Finalement, ça devrait être la piste la plus crédible à explorer : TOUT devrait peser sur les entreprises et les castes les plus fortunées, au lieu et à la place du capital qui pèse sur l’ensemble de la société, notamment sur les plus modestes, sans rien lui apporter.
Essentiel à retenir : Vers un nouveau modèle de fiscalité locale ?
La suppression de la taxe d’habitation, bien qu’accueillie positivement par de nombreux ménages, a laissé un vide financier qui pose des défis majeurs pour les collectivités locales. Privées de cette source de revenus historiquement importante, les communes et départements doivent désormais explorer d’autres moyens pour financer les services publics auxquels les citoyen·nes sont attachés.
Ce retrait de la taxe d’habitation ne se traduit pas par une véritable diminution de la pression fiscale pour les propriétaires, car de nouvelles charges émergent pour compenser cette perte : augmentation de la taxe foncière, possibilité d’une hausse des droits de mutation ou encore éventuelle mise en place de contributions locales.

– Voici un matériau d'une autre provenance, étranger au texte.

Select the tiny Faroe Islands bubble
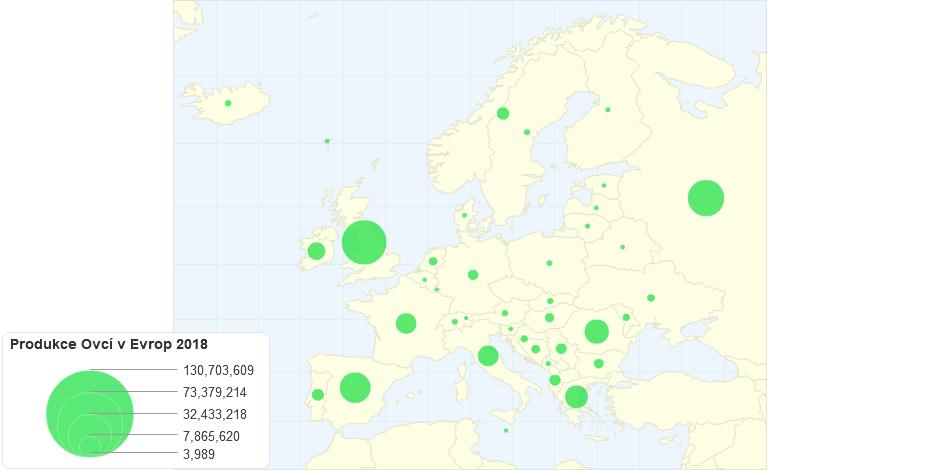This screenshot has width=940, height=470. 327,141
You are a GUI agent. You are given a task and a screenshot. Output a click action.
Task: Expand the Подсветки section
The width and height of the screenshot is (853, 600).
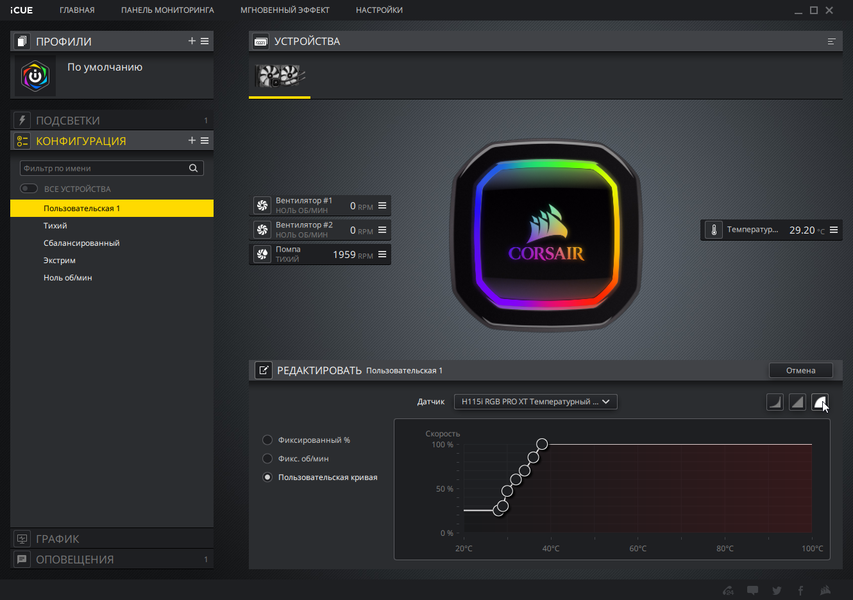pyautogui.click(x=112, y=120)
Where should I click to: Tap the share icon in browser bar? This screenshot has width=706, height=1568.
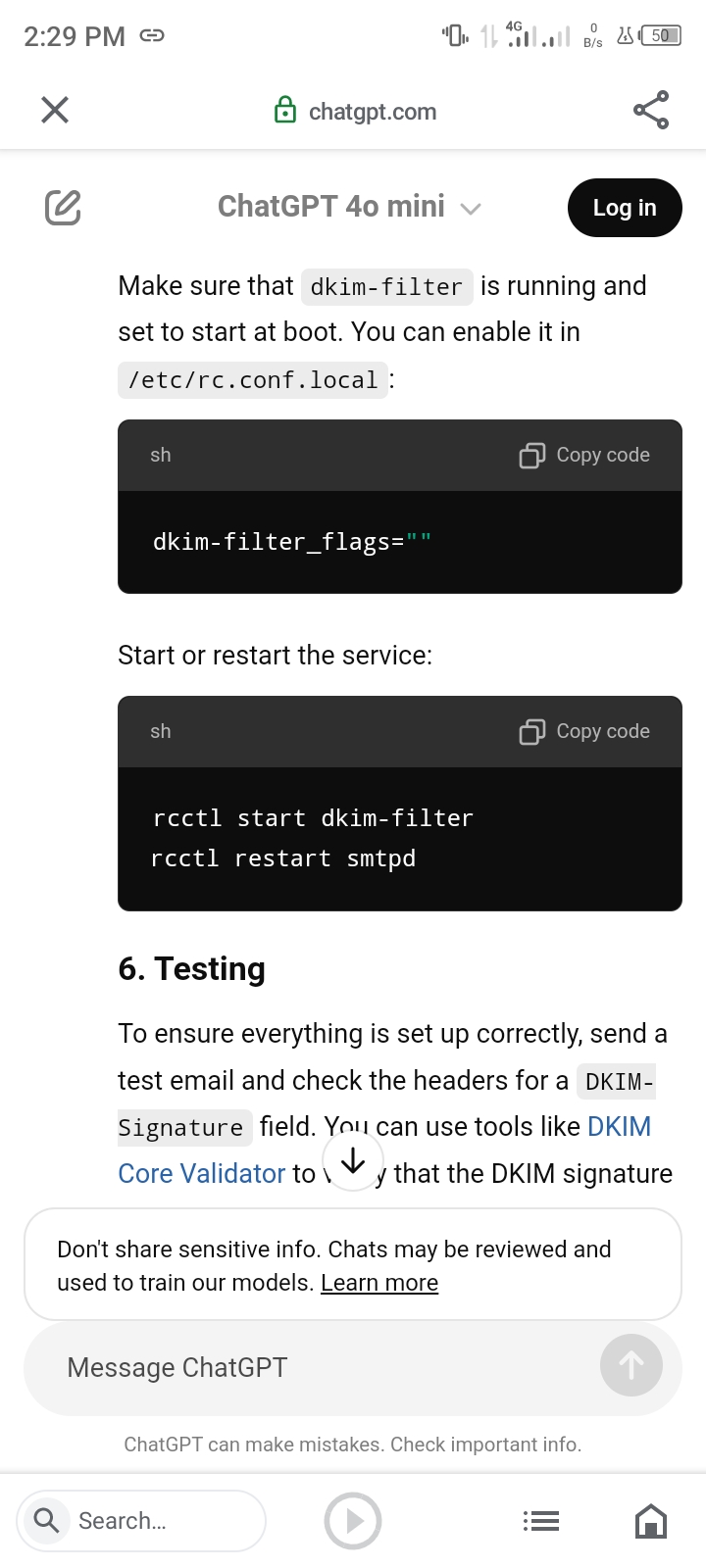click(x=651, y=110)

Pour les contribuables, ces changements ont un goût amer : l’impression d’un impôt « déguisé » persiste, surtout lorsque les taxes foncières explosent ou qu’une « contribution citoyenne » est envisagée pour les services locaux. Du côté des élus locaux, la situation est également complexe.
Les compensations de l’État, bien qu’elles existent, sont souvent jugées insuffisantes ou inadaptées aux réalités des territoires. Ce contexte crée un climat de tensions, où les élus locaux réclament une fiscalité plus stable et adaptée, tandis que les citoyen·ns s’inquiètent de la persistance des charges financières qui pèsent sur eux sans outils adaptés pour exprimer les craintes mais aussi leurs positions.
Un nouveau modèle à construire : entre justice fiscale et autonomie des collectivités
La suppression de la taxe d’habitation, en plus de soulever des questions de financement, remet en cause le modèle fiscal des collectivités locales. Elle appelle à repenser de façon plus globale la répartition des charges entre l’État, les collectivités et les contribuables. Une réforme fiscale centrée sur l’équité, la justice sociale et l’autonomie des territoires semble donc plus nécessaire que jamais.
Cependant, les pistes évoquées, comme la création d’une taxe basée sur les revenus ou l’introduction d’une « participation citoyenne », montrent bien la volonté du gouvernement mais aussi les représentants des élus locaux de ne faire peser la fiscalité locale qu’aux seul·es citoyen·es, notamment les plus modestes, en épargnant totalement les plus fortunés et les Entreprises.
Avenir de la fiscalité locale au cœur des réformes à venir : Une opportunité pour se réapproprier les institutions
Alors que la taxe d’habitation semble désormais appartenir au passé, la question du financement durable des collectivités reste entière. Le chemin vers un nouveau modèle de fiscalité locale doit être rendu totalement public et pertinent. C’est la condition indispensable pour garantir une reforme de qualité et pertinente et sans touches aux finances des plus modestes.
La clé réside dans le dialogue entre l’État et les collectivités locales, mais aussi entre les élus locaux et les citoyen·nes, pour construire un modèle juste et transparent. Dans les semaines et mois à venir, les réformes de la fiscalité locale pourraient non seulement répondre aux enjeux financiers, mais également être un véritable tremplin pour inclure vraiment les citoyen·nes dans les discussions et les institutions, dont ils/elles sont exclu·es depuis trop longtemps.